FERNANDA VILLADONGA
Leer, esperar, contemplar, pensar, imaginar son formas de iluminación, pero también embriagarse, consumir drogas y soñar. Esa iluminación que nos lleva a nosotros mismos, a nuestra soledad, a nuestro vacío. Un vacío del cual no podemos escapar, al cual volvemos a caer, pero sin caer. Ese vacío que atrapa, que seduce, que invita, que produce vértigo, de ese del que hablaba Kundera. Ese vacío que despierta en nosotros el deseo de caer, y por eso hay que poner murallas seguras a grandes alturas, y a veces, ni a tan grandes, murallas como para detener el deseo, como para prohibirlo, porque la profundidad que se abre ante nosotros atrae.
Hay que prohibir aquello que el ser humano está tentado a hacer, ya que entonces, ¿qué necesidad habría de prohibir lo que nadie desea realizar? Freud lo decía bien, lo severamente prohibido tiene que ser objeto de un deseo. Por lo tanto, hay que poner murallas para evitar consumar la seducción de ese vacío.
Esa iluminación llega, por distintas vías, llega muy fácil y a veces de forma más recurrente que otras. Entonces, hay que apaciguar ese deseo que se despierta, ese deseo que demanda pero que nunca se satisface. Hay que embrujarlo, quizá. Hay que embrujarnos, quizá.
Sí, algo quimérico, ¿qué no es lo que siempre se hace? Con la religión, con las terapias psicológicas, con los retiros espirituales, con todo aquello que promete felicidad, promesas vacías, claro, porque el ser humano está vacío, eso se lo aprendí a Schopenhauer, por lo tanto no podrían haber promesas llenas ni de felicidad, ni de esperanza, ni de una vida en el más allá, ni de otra cosa. Solamente embrujos que sirven para hacer creer satisfecho el deseo, y cuando la insatisfacción y la iluminación vuelven a aparecer quizá hay que cambiar de embrujo.
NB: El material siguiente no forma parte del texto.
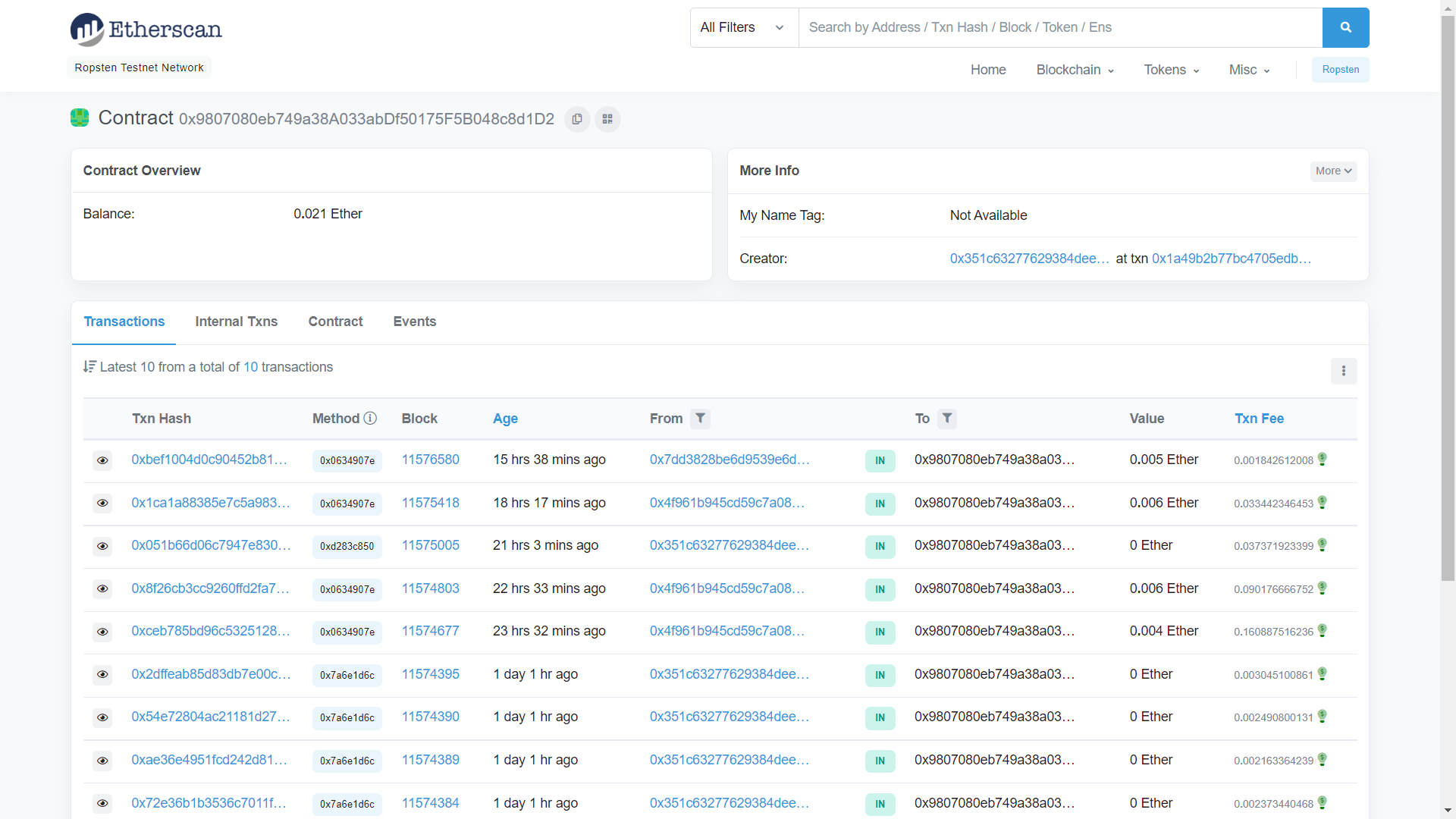The image size is (1456, 819).
Task: Click the Method column info icon
Action: 370,418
La religión ya no me convence, ya no apacigua mi deseo a la caída, me vuelvo trepa cerros o maratonista, o me caso, por ejemplo.
Hay que embrujarlo, hay que embrujar ese deseo que se despierta gracias a la iluminación; sí, quizá embrujarlo con una religión –que hoy en día, y siempre, todo puede volverse una–, con terapia, con amarres, con un retiro espiritual o constelaciones –sea lo que eso signifique–, haciendo un deporte, tomando unas vacaciones, cambiando de trabajo, o es más; enamorándose, a final de cuentas es igual de quimérico. Hay que embrujarlo pero con esos embrujos que intervienen en el espíritu, esos que Allouch llama “embrujos de olvido”, y que Artaud define como los que actúan de modo que el embrujado ya no recuerde aquello que se supone que olvida, que ya no recuerde que está olvidando ese vacío, que ya no recuerde que está evitando y apaciguando la seducción que le produce el vacío. Aunque después, la bendita iluminación vuelva, sin importar si fue por causa de una buena lectura o por culpa de la ayahuasca o cualquier otra cosa; y entonces, resurja la demanda y por ende, la necesidad de intentar un embrujo nuevo. Sí, hay que embrujarlo, para que eventualmente vuelva esa iluminación que nos lleva a nosotros mismos, a nuestra soledad y a nuestro vacío.